Membaca Pertumbuhan, Menemukan Kesenjangan: BPS Tekankan Literasi Data bagi Jurnalis Sumbar
TANAH DATAR, binews.id -- Badan Pusat Statistik (BPS) Sumatera Barat menyebut adanya kesenjangan pemahaman data ekonomi di ruang publik, terutama ketika informasi yang beredar tidak sepenuhnya berbasis data. BPS menilai, kondisi ini sering memicu bias persepsi dalam pemberitaan maupun diskusi ekonomi.
Statistisi Ahli Muda BPS Sumbar, Muhamad Kanzu Satrio, menggarisbawahi bahwa salah satu tantangan terbesar adalah rendahnya literasi statistik di kalangan praktisi media.
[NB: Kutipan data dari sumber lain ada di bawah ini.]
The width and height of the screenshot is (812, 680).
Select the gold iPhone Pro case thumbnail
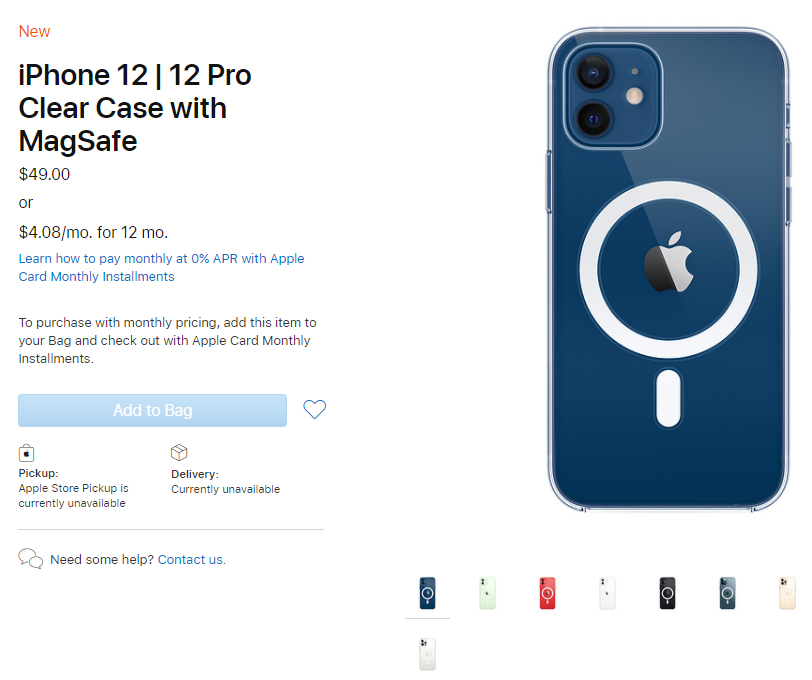coord(788,594)
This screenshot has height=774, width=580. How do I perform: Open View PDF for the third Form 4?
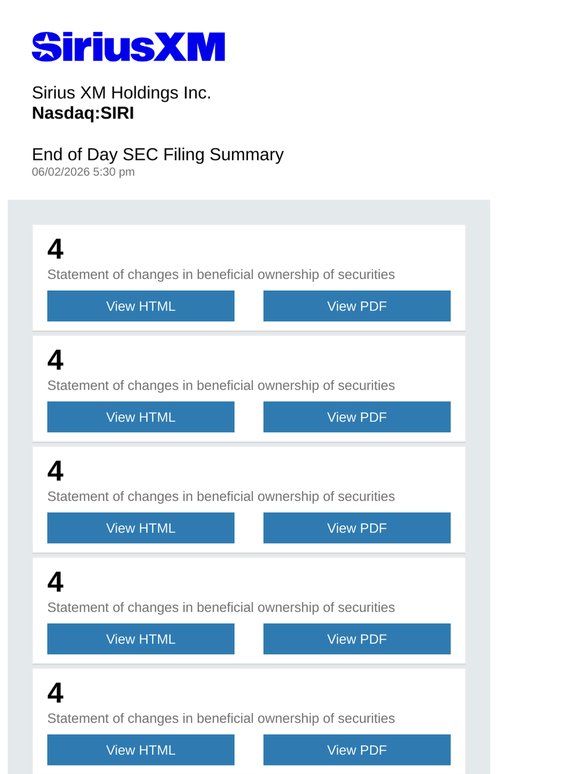[357, 528]
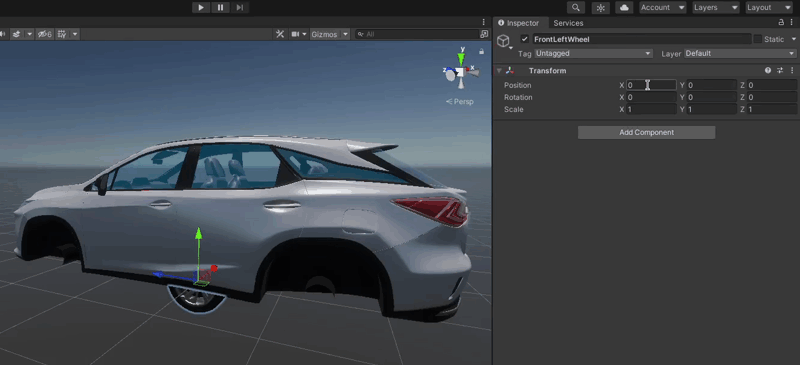Image resolution: width=800 pixels, height=365 pixels.
Task: Click the Pause button in the top toolbar
Action: (x=220, y=7)
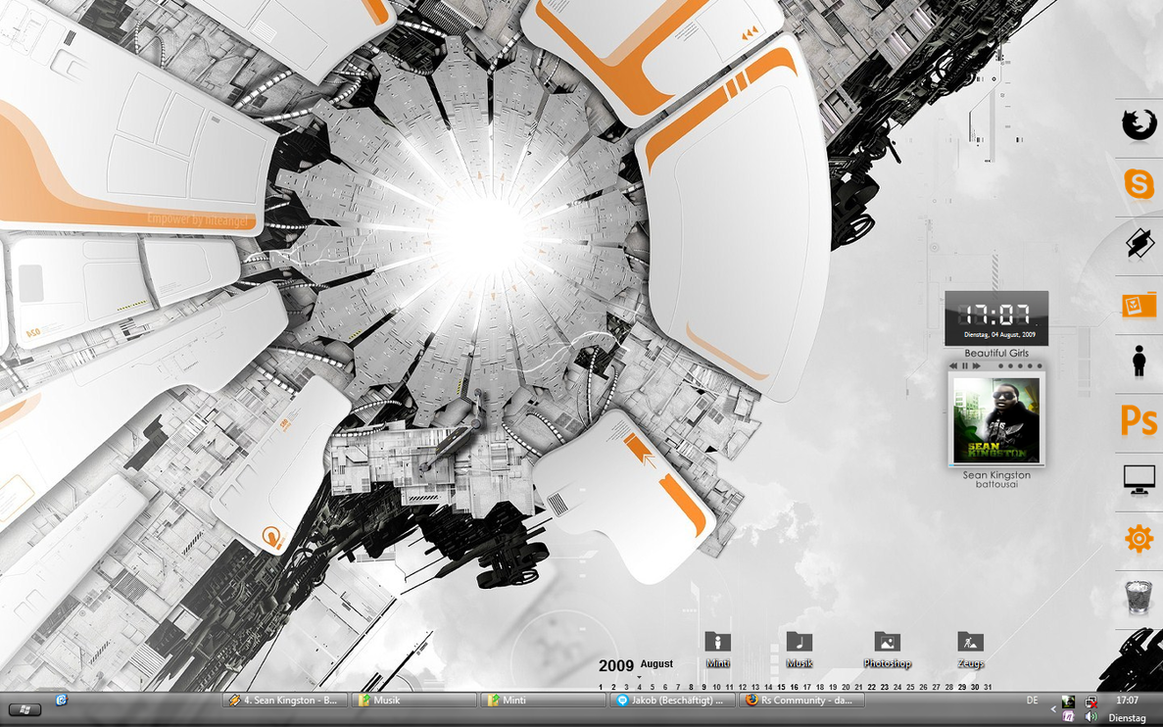The image size is (1163, 727).
Task: Launch Firefox from the right dock
Action: [1138, 126]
Banyak opini publik terbentuk dari kesimpulan yang tidak mempertimbangkan konteks angka. Karena itu, jurnalis dianggap memiliki posisi strategis untuk memastikan setiap narasi ekonomi bertumpu pada data resmi yang dapat dipertanggungjawabkan.
Menurut Kanzu, setiap angka statistik menyimpan konteks yang harus dipahami sebelum disampaikan kepada masyarakat. Ia mencontohkan bagaimana data pertumbuhan ekonomi sering disalahartikan sebagai indikator langsung kesejahteraan. "Pertumbuhan ekonomi tinggi tidak otomatis membuat masyarakat merasa hidupnya ikut membaik," ujarnya pada sesi pertama Capacity Building Media 2025 yang digelar Kantor Perwakilan Bank Indonesia Provinsi Sumatera Barat pada di Emersia Hotel, Tanah Datar, Kamis (20/11/2025).
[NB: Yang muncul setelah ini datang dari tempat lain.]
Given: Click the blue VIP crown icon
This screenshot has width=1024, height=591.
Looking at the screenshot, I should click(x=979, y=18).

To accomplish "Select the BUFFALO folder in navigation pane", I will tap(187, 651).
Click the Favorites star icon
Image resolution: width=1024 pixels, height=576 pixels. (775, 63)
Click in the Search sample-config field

Dalam pemaparannya, Kanzu menjelaskan konsep dasar Produk Domestik Regional Bruto (PDRB) sebagai indikator utama yang menggambarkan aktivitas ekonomi suatu daerah. PDRB harus dipahami melalui tiga pendekatan—produksi, pengeluaran, dan pendapatan—yang masing-masing memberikan sudut pandang berbeda mengenai struktur ekonomi Sumatera Barat.
Ia juga memaparkan perbedaan antara PDRB nominal dan PDRB riil yang kerap menimbulkan salah tafsir. Perubahan harga dan inflasi dapat membuat angka nominal tampak meningkat meski aktivitas ekonomi riil justru stagnan. Dalam konteks pemberitaan, kesalahan membaca dua indikator ini dapat menghasilkan narasi ekonomi yang keliru.
Berdasarkan data triwulan III-2025, BPS mencatat pertumbuhan ekonomi Sumbar berada dalam kondisi stabil dengan dukungan dari sektor industri pengolahan, perdagangan, pertanian, dan ekspor luar negeri. Namun, stabilitas ini menghadapi masalah pemerataan karena tidak seluruh kelompok masyarakat merasakan dampak positif yang sama, terutama rumah tangga berpendapatan rendah yang masih tertekan oleh tingginya harga pangan.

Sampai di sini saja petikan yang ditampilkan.